The share of shopping that consumers do online has been growing for years. E-commerce sales topped $1.03 trillion in 2022, an increase of 7 percent over the year before and the first time the number has surpassed $1 trillion, according to The Census Bureau of the Department of Commerce.
Cybercriminals are keeping pace. An AARP survey of 2,012 U.S. consumers 18 and older, found that more than a third of respondents have experienced fraud when trying to buy a product through an online ad.
Online purchasing is the most common scam type reported to the Better Business Bureau (BBB), accounting for 32 percent of complaints to the BBB Scam Tracker in 2022, and the riskiest, with 3 in 4 victims reporting a monetary loss.
The typical shopping scam starts with a bogus website, mobile app or, increasingly, a social media ad; online shopping scams are the most commonly reported scam originating on social media, according to the Federal Trade Commission (FTC).
Some faux e-stores are invented from whole cloth, but many mimic trusted retailers, with familiar logos and slogans and a URL that’s easily mistaken for the real thing. They offer popular items at a fraction of the usual cost and promise perks such as free shipping and overnight delivery, exploiting the premium online shoppers put on price and speed.
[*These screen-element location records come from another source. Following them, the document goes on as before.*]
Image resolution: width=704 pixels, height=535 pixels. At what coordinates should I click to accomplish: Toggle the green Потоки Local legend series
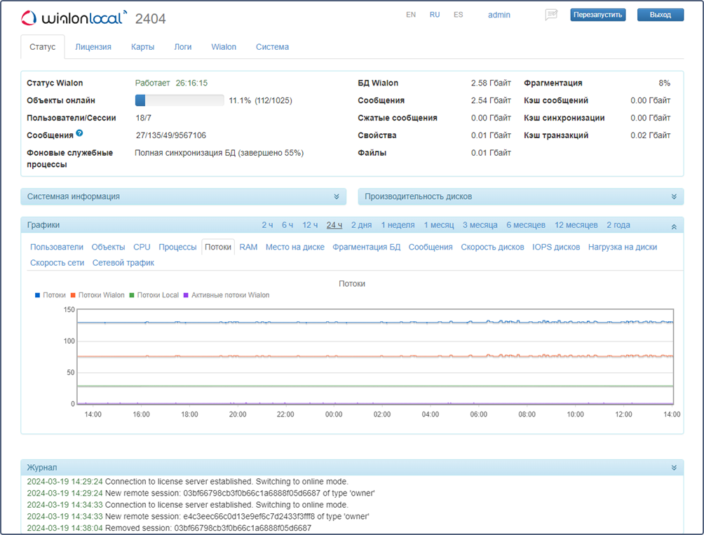click(154, 295)
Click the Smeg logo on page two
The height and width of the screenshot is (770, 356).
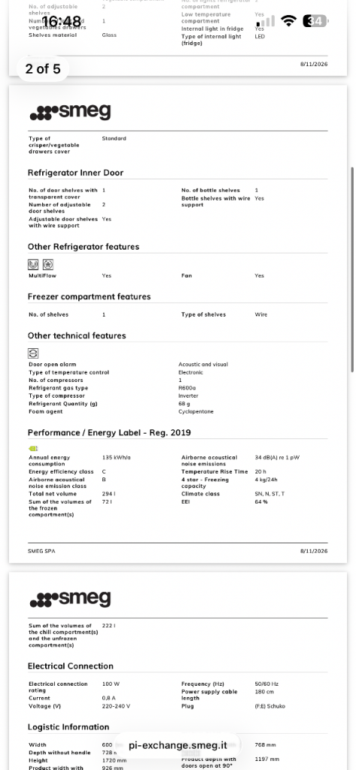70,113
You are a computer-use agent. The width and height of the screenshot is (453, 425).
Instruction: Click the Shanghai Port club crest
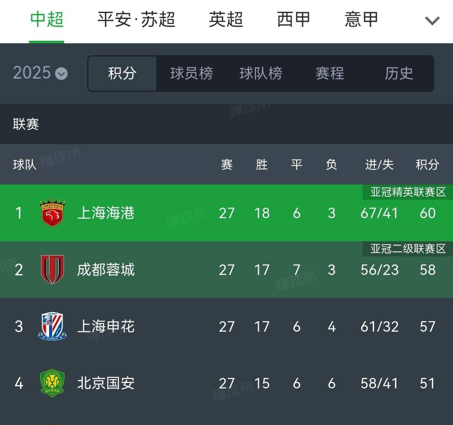[53, 214]
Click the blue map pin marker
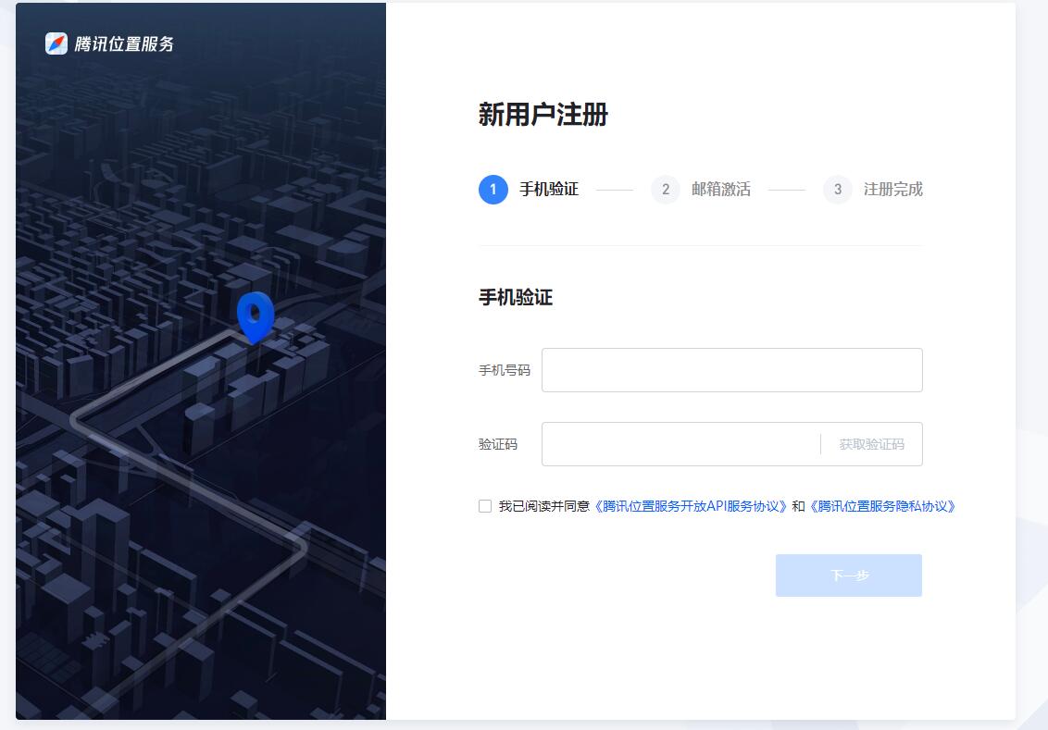The width and height of the screenshot is (1048, 730). (255, 315)
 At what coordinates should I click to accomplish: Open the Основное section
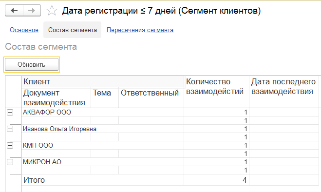(x=24, y=30)
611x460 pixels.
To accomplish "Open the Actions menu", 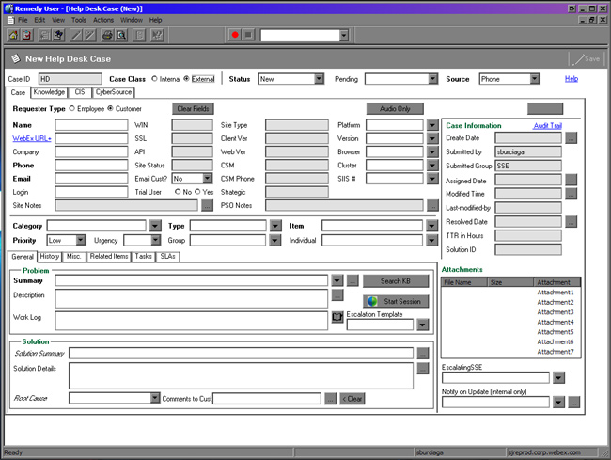I will (x=103, y=19).
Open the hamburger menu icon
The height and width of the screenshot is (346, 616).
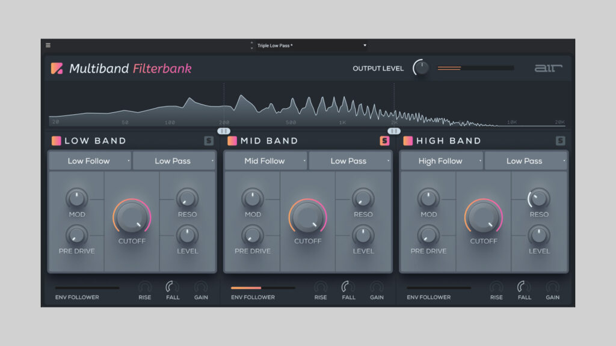point(48,45)

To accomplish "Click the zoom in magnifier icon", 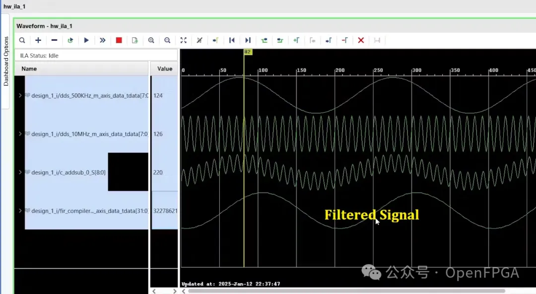I will click(151, 40).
Some copycats do deliver merchandise — shoddy knockoffs worth less than even the “discount” price advertised as a once-in-a-lifetime deal on, say, Tiffany watches or Timberland boots. More often, you’ll wait in vain for your purchase to arrive.
Your losses might not stop there: Scammers may seed phony sites, apps or links in pop-up ads and email coupons with malware that infects your device and harvests personal information for use in identity theft.
Not surprisingly, these frauds flourish during the holiday season and major shopping events such as Amazon's Prime Day. Seasonal super sales bring a plethora of deceptive ads, phishing messages and look alike shopping sites, the BBB warns.